# 作業指示
下に示す「しのぶタイム」各話の感想文を、最後の文のあとから書き継いでください。

# 本文
• • •
ただ、このショックから400年経っても立ち直っていない忍というのも、思春期の子供です。
◎ 3話「しのぶタイム其ノ参」
忍も「くらやみ」の正体は分からずとのこと。
忍のヘタレ話よりも、阿良々木も視聴者も「くらやみ」の正体を知りたかったはず。でも、忍が思ったよりもヘタレなのは、私には分かりました。
○ 廊下で忍の話を盗み聞きしていた余接が登場。
童女の余接と幼女の忍と少女の真宵の誰が好きなのかの選択を阿良々木にせまるとか(阿良々木はパートナーとしては忍だと、苦しい回答。)、パートナーとかとは関係なくどうなのかを聞きたい忍は、忍と戦場ヶ原と羽川の誰が好きなのかの選択を迫るとか、目覚めた真宵で歓喜してセクハラして遊ぶ阿良々木とか、やっぱり真宵(をもてあそぶの)が好きなのねと私が思いつつ、阿良々木の変態っぷり
再び、「くらやみ」登場。余接のジャンプで逃げるも、忍だけはぐれることに(これが、「猫物語(白)」3話で忍が阿良々木とはぐれたと言っていた理由なのかな。)。
で、余接によると「くらやみ」は怪異ではないから阿良々木でも怪異殺しの忍では勝てないとのことで、何でも知っている臥煙伊豆湖(cv雪野五月)なら対策を知っているかも知れないということで、探す途中にタマタマ寄った家に臥煙伊豆湖が待っていたと。
• • •
# データセットに含まれる記録

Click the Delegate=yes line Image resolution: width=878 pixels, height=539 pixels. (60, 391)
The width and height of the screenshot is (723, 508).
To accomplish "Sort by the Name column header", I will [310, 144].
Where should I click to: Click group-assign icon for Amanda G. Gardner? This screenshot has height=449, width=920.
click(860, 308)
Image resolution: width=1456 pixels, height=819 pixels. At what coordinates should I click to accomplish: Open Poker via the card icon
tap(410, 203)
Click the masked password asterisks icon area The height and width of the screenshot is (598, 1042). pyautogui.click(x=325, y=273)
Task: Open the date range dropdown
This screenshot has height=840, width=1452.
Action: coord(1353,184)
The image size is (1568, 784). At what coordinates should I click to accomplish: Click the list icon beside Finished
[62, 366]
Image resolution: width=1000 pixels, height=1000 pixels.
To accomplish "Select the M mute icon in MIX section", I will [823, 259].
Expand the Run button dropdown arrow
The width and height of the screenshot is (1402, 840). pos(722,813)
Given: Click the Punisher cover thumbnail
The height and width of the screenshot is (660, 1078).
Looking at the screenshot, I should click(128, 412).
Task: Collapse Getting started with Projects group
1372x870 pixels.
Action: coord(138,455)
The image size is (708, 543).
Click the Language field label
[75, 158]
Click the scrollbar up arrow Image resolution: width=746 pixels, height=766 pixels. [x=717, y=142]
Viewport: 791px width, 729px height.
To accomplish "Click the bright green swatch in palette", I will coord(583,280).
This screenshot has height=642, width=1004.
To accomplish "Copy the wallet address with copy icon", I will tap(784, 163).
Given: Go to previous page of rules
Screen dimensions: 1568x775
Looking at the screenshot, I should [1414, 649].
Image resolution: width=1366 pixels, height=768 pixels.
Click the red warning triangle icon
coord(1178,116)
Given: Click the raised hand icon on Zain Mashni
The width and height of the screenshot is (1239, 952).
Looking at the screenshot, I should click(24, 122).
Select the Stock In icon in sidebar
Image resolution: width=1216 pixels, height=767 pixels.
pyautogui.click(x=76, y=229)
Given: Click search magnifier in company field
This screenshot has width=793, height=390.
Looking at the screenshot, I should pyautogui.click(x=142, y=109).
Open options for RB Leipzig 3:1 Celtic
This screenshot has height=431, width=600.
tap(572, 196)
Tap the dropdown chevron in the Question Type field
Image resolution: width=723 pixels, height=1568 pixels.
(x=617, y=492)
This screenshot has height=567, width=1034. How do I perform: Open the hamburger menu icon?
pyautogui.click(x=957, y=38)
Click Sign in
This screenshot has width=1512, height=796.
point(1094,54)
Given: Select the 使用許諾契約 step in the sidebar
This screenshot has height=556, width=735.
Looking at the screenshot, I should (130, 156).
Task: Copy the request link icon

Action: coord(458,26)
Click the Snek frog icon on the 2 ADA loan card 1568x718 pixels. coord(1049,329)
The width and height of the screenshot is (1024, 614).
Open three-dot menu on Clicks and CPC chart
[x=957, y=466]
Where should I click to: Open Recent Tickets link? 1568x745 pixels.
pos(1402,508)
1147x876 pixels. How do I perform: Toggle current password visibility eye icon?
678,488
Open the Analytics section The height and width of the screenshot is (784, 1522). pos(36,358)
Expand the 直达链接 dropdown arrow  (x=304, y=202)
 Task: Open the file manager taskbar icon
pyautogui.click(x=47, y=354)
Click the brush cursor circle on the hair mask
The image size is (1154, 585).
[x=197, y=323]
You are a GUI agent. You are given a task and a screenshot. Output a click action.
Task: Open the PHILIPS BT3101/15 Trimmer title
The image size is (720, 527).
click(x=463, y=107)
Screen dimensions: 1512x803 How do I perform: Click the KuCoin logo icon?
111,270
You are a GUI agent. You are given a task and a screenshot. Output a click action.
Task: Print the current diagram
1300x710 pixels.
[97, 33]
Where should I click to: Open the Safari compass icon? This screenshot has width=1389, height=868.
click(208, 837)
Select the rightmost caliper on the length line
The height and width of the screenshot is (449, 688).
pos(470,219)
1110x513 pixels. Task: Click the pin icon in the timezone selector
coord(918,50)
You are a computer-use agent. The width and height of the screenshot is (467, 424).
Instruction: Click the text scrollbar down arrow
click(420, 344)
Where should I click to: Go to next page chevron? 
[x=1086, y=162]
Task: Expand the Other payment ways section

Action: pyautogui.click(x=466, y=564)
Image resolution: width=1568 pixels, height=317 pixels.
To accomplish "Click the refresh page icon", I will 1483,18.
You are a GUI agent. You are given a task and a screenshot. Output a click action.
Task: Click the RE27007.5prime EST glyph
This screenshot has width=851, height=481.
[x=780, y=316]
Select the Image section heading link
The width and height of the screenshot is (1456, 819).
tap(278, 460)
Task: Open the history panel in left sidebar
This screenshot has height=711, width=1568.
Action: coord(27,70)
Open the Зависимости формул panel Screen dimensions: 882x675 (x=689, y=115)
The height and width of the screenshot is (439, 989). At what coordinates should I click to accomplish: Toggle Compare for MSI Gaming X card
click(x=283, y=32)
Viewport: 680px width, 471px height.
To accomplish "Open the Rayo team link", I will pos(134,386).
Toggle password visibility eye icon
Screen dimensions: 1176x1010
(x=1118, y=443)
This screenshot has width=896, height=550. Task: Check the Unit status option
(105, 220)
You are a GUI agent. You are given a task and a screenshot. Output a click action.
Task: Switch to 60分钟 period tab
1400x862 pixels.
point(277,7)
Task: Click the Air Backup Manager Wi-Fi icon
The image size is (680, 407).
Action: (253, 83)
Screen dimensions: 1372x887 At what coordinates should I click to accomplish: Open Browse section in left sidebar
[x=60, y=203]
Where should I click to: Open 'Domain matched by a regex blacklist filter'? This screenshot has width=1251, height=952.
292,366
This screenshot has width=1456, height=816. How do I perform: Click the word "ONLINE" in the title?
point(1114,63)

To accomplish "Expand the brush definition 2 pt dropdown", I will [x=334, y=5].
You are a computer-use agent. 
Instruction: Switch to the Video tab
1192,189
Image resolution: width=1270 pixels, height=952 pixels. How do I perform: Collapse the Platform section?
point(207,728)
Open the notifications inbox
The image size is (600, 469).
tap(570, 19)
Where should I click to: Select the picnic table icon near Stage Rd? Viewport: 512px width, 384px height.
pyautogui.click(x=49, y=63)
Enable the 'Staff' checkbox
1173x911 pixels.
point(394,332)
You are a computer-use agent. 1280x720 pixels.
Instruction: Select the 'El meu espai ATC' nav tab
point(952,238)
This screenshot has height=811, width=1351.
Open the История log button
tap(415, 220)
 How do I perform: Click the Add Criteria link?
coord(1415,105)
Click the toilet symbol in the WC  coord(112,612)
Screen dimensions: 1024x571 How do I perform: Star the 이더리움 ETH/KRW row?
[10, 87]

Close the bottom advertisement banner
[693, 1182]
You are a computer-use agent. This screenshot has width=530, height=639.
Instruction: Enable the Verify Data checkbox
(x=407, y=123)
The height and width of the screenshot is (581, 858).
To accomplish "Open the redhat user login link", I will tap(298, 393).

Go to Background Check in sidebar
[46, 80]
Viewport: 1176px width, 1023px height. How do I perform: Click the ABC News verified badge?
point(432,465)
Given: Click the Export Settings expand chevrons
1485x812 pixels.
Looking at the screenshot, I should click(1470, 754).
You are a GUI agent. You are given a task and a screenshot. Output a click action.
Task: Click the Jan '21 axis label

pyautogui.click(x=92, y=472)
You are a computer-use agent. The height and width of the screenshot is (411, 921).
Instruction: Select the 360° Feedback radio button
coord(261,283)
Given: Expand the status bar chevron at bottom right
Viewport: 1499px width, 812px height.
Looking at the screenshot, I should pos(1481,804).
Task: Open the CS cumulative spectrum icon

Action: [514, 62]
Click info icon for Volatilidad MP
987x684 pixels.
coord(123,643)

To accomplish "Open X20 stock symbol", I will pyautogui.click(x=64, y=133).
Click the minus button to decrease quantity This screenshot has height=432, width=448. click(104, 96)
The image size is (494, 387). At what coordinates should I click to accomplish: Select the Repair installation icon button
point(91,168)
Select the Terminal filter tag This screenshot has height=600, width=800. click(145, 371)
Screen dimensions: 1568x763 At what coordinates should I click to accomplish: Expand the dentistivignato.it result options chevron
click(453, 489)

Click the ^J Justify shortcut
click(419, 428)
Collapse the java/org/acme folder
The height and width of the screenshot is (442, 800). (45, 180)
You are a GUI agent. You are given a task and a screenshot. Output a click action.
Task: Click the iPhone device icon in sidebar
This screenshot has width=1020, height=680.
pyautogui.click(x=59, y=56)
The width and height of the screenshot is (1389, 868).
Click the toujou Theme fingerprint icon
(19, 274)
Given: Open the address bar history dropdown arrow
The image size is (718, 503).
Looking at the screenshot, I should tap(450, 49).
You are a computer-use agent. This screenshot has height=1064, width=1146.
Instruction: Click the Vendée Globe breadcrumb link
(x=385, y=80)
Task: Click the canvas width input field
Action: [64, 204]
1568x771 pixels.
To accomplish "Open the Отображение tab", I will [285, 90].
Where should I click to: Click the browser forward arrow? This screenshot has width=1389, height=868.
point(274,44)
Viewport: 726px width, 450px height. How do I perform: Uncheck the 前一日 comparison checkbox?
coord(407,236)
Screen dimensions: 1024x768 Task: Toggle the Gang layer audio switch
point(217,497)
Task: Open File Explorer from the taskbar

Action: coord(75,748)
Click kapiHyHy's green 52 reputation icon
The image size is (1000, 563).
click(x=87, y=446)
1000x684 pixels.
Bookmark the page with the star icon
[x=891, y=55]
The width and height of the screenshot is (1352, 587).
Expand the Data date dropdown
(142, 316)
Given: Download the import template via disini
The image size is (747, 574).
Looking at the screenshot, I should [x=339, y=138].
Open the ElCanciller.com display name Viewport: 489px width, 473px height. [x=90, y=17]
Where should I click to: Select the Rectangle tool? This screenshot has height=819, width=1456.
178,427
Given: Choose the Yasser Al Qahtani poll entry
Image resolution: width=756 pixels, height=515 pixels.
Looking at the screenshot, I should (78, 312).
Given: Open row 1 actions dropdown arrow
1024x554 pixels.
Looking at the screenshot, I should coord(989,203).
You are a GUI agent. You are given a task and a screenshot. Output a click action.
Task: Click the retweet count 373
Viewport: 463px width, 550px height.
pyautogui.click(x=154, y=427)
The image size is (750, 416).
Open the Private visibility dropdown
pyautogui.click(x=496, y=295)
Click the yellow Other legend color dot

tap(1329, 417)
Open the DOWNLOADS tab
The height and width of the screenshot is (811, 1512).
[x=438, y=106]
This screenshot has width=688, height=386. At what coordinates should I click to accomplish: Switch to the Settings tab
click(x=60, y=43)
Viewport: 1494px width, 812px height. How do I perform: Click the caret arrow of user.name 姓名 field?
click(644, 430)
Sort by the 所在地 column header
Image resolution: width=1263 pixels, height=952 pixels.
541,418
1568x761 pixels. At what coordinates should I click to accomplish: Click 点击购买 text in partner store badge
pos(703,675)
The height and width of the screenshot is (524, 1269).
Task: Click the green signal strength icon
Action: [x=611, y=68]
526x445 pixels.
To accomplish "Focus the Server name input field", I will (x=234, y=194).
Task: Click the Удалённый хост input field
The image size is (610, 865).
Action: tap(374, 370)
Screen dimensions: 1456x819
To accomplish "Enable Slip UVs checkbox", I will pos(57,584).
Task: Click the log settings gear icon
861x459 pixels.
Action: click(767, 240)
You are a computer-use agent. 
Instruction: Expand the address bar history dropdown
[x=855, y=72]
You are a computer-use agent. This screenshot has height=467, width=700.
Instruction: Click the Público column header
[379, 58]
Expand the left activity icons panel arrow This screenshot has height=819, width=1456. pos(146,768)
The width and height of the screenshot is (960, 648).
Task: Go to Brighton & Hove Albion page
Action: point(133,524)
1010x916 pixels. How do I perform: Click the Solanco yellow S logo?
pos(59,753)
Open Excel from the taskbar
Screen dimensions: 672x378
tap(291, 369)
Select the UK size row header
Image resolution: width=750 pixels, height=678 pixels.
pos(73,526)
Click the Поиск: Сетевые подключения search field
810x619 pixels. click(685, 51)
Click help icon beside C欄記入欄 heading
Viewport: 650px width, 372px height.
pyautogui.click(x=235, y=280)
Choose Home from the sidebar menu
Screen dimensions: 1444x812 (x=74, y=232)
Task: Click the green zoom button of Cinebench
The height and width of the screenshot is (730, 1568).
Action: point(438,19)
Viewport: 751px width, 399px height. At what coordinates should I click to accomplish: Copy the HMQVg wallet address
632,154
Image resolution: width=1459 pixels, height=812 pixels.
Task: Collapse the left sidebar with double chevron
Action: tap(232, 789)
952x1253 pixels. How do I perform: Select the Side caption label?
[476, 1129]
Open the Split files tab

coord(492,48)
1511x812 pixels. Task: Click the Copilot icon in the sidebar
• • •
# 最終結果
臥煙は、何か、未来が分かるか、未来をある程度コントロールできるとしか思えない。
◎ 4話「しのぶタイム其ノ肆」
8月22日に決着。結局、忍の物語と思わせて真宵の物語だったわけで、「傾物語」と逆であったと。
○ 臥煙伊豆湖によると「くらやみ」は、「存在ではない非存在」であり、倒すことも、殺すことも、食べることも出来ないし、怪異でもなく、理不尽で不条理、存在しない何か、怪異の存在を消滅させる何か、とのこと。
「怪異の道を踏み外した怪異を狙うんだよ。」「超常的なパワーによってね。」
成仏しているはずなのにそこに居続けているという真宵の嘘、マヨイウシであるはずなのに人を迷わせることを止めた真宵の嘘。
(400年前は、神と言われて誤解を解かなかったキスショットの嘘。)
真宵に嘘をついている気がなくても、「だから、誤解されたら、もう嘘なんだって。」「今の君は、幽霊の幽霊みたいなもんなんだけどね。残念ながら世界は、そんなメタ構造みたいな存在を認めない。」「だから、倒すとかそういうんじゃないんだって。あれは、法則のようなものだ。」
だから、真宵が気を失っているときや寝ているときや、人を迷わせて怪異らしいことをしているときには「くらやみ」は追いかけてこないのだとか。
真宵は、「単に阿良々木さんと話すのが楽しくて、ずっとあちら側に行くのを先延ばしにしていただけなんですから。こんな楽しい時間がいつまでも続けばいいなと思っていましたけれど。」と。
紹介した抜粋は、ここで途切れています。